Repeat all the records exactly, omitting pictures.

▽

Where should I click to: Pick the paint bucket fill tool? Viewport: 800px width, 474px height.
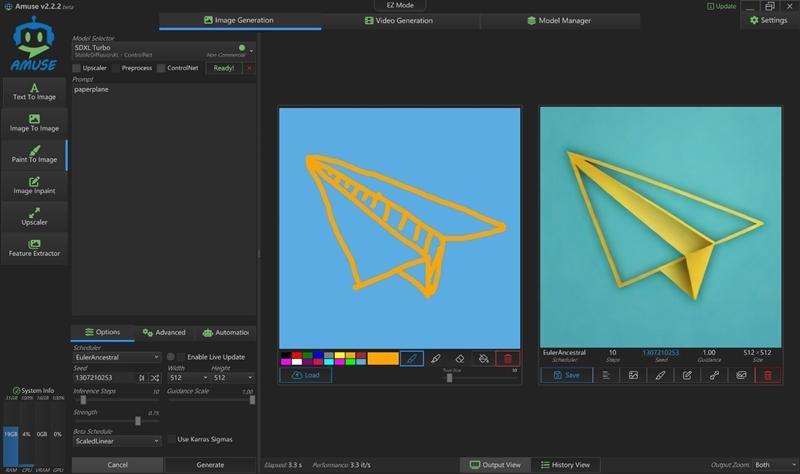(484, 358)
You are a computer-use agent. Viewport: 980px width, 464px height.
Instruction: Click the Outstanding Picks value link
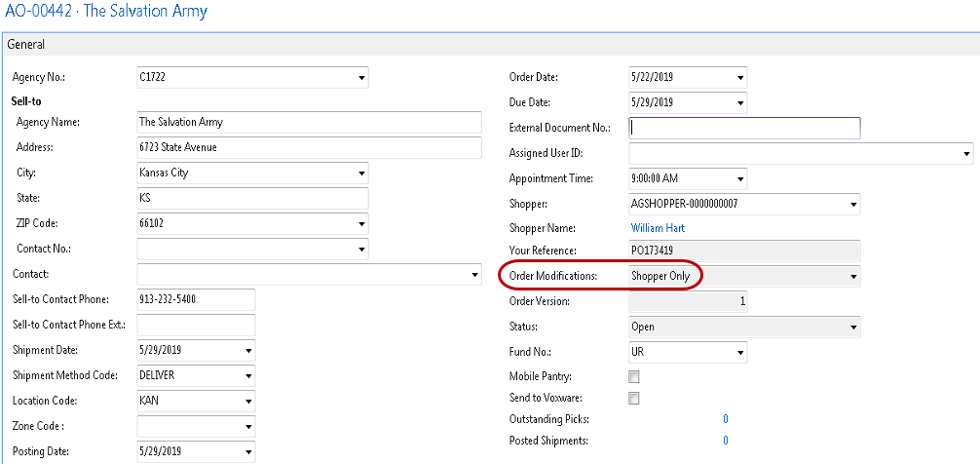click(725, 419)
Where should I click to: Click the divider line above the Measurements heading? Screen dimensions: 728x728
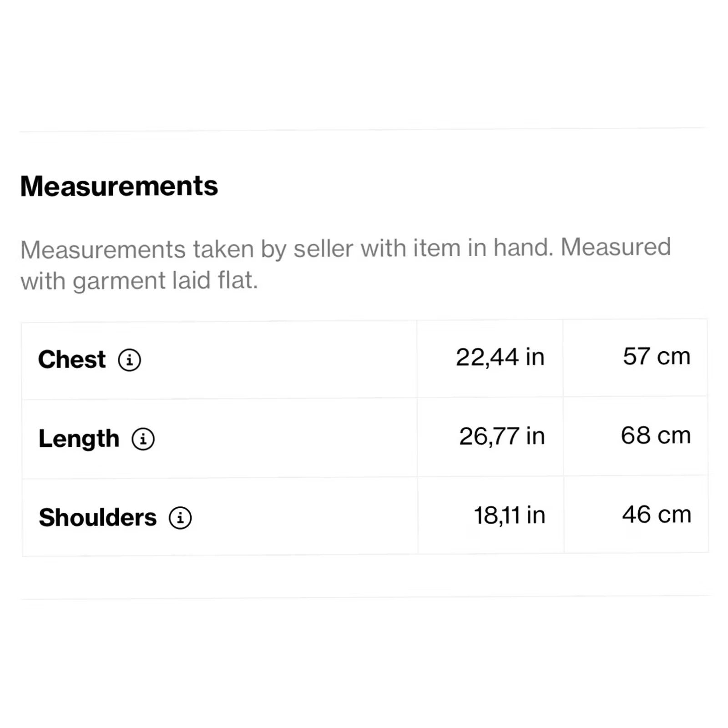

△

■ **SOLUTION FOR THIS EXERCISE**:
Where should I click to: Pick the paint bucket fill tool? Viewport: 800px width, 474px height.
(484, 358)
You are a computer-use agent. Viewport: 980px width, 464px height.
Instruction: Click the Outstanding Picks value link
click(725, 419)
Where should I click to: Click the divider line above the Measurements heading? Screen dimensions: 728x728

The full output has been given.